(Data excerpts)
════════
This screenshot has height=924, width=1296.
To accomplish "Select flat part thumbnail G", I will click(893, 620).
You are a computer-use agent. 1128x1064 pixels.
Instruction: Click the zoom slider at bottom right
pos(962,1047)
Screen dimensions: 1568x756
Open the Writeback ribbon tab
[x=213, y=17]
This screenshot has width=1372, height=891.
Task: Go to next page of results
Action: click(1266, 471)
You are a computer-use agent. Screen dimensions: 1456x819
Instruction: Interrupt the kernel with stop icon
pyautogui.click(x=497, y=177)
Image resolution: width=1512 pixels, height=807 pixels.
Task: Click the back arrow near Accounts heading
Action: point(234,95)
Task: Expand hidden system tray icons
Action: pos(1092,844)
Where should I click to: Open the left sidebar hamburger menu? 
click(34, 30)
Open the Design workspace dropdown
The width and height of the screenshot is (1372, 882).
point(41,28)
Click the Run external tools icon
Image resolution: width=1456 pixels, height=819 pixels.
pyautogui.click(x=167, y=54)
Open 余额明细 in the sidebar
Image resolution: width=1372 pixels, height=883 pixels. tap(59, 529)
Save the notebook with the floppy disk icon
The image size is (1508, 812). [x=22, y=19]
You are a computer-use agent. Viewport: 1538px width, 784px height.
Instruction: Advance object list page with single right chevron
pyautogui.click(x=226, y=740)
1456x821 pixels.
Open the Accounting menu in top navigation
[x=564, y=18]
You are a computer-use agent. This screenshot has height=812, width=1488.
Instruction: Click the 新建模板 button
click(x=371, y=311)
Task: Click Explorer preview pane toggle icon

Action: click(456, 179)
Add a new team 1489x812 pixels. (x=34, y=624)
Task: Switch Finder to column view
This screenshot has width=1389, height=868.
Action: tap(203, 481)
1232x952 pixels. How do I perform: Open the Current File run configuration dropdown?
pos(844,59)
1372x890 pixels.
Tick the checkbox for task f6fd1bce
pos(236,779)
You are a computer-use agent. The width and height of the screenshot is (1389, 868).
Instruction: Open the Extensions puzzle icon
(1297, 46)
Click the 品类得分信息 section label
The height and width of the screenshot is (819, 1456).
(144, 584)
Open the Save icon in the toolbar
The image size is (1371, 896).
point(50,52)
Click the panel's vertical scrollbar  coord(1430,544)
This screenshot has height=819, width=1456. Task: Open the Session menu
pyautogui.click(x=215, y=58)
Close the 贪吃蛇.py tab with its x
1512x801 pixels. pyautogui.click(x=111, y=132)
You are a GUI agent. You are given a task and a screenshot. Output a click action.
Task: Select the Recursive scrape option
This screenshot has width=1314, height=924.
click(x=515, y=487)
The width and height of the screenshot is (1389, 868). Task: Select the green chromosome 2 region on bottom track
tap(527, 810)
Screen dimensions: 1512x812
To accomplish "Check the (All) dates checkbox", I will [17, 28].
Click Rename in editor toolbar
════════
# [ASSIGNMENT]
Pick out all lines from the data above in which the word "dimensions" appears.

# [OUTPUT OF THE EXERCISE]
Screen dimensions: 1568x756
You are a computer-use agent. Screen dimensions: 1456x819
Screen dimensions: 1512x812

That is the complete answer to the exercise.